> [TASK] Copy every line from the records below that holds the word "will".
==== PROVIDED DATA ====
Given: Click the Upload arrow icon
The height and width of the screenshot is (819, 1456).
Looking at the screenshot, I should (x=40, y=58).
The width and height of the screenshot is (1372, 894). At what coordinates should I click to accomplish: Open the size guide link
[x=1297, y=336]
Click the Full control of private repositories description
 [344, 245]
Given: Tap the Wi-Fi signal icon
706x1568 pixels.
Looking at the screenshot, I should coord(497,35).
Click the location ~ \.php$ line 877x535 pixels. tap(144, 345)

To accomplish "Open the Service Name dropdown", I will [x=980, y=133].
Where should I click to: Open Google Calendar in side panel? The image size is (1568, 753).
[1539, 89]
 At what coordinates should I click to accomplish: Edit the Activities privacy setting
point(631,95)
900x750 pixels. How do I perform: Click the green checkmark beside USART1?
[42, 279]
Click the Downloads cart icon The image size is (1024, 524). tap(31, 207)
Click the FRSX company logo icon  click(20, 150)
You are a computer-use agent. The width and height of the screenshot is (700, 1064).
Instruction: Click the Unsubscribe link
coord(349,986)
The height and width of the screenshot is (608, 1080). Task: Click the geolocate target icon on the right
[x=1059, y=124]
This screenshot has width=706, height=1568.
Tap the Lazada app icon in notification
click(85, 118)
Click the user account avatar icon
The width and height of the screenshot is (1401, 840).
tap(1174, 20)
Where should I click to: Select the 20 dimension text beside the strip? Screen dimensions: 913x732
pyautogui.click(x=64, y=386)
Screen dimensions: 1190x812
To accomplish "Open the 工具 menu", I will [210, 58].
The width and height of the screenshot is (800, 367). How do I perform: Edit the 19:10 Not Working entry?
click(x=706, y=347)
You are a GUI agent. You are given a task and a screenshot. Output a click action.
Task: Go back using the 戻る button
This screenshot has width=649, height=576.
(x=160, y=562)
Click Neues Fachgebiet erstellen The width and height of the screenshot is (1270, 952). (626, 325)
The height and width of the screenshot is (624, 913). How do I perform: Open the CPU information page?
====
> [ANSWER TO THE PROBLEM]
To accomplish "Open the Service Name dropdown", I will [x=980, y=133].
To accomplish "Open the 工具 menu", I will [210, 58].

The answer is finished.